Ich bin nur auf Threads gestossen, bei denen UML-Tools für Codeerstellung oder Reverse Engineering benutzt wurden. Ausserdem waren diese eigentlich nicht gratis.

Statt "rtfm-Aussagen" zu posten könntest du genau so gut gar nichts posten, diese helfen mir nämlich genau nichts weiter!  :bloed:


----------



## DP (29. Mai 2005)

paedubucher hat gesagt.:
			
		

> diese helfen mir nämlich genau nichts weiter!  :bloed:



wenn dir die die boardsuche schon nicht weiterhilft, dann evtl. hier mal versuchen


----------



## bygones (29. Mai 2005)

auch wenn ich DPs liebevolle und humoristische Art nicht zu schätzen weiß 

hat er doch Recht - es gab schon sehr oft ähnliche Fragen bzfgl UML für versch. Einsatzgebiete. Über die Forensuche und ein bisschen Geduld findest du schnell viele Threads mit hilfreichen Aussagen


----------



## L-ectron-X (29. Mai 2005)

Ich benutze zum Programmieren neben Netbeans auch den Java Editor. Der kann auch UML, habs aber noch nie benutzt und kann daher wenig dazu sagen.
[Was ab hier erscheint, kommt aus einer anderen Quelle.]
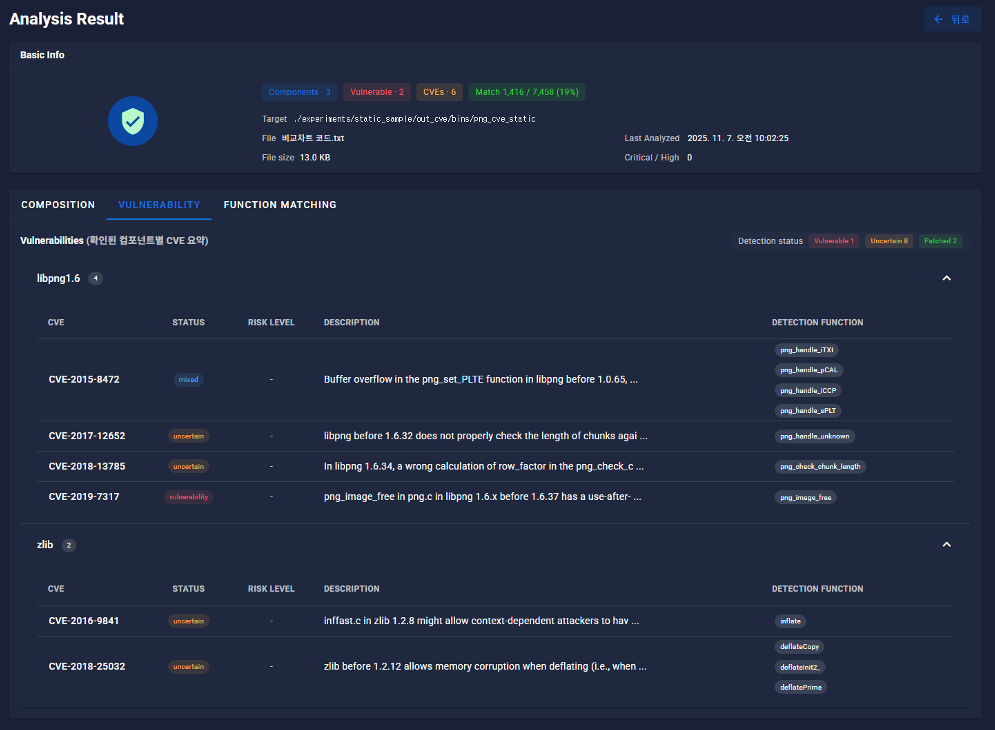This screenshot has width=995, height=730.
Task: Collapse the libpng1.6 section
Action: point(946,278)
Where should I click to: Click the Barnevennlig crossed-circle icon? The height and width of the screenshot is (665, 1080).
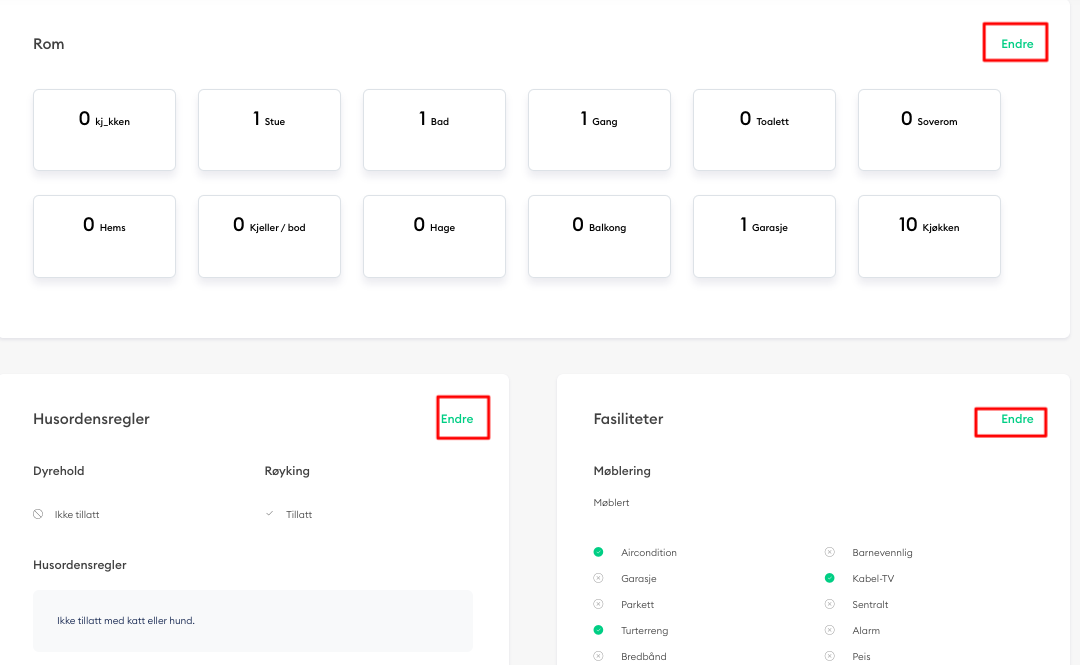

Tipp: Ausprobieren.
Der Link findet sich in der JLiB.


----------



## realzork (17. Nov 2005)

falls der Java Editor von Gerhard Röhner  (Bildung-Hessen.de) gemeint sein sollte, ja der der erstellt UML-Diagramme aus quellcode und die UML stimmen auch! ist eine sehr einfache funktionsweise, aber sie funktioniert.


----------



## lin (17. Nov 2005)

und dann gibts natürlich noch  http://www.omondo.com/ als eclipse Plugin, aber das ist halt Reverse Engineering, kenne aber genau Funktionalität nicht :?


----------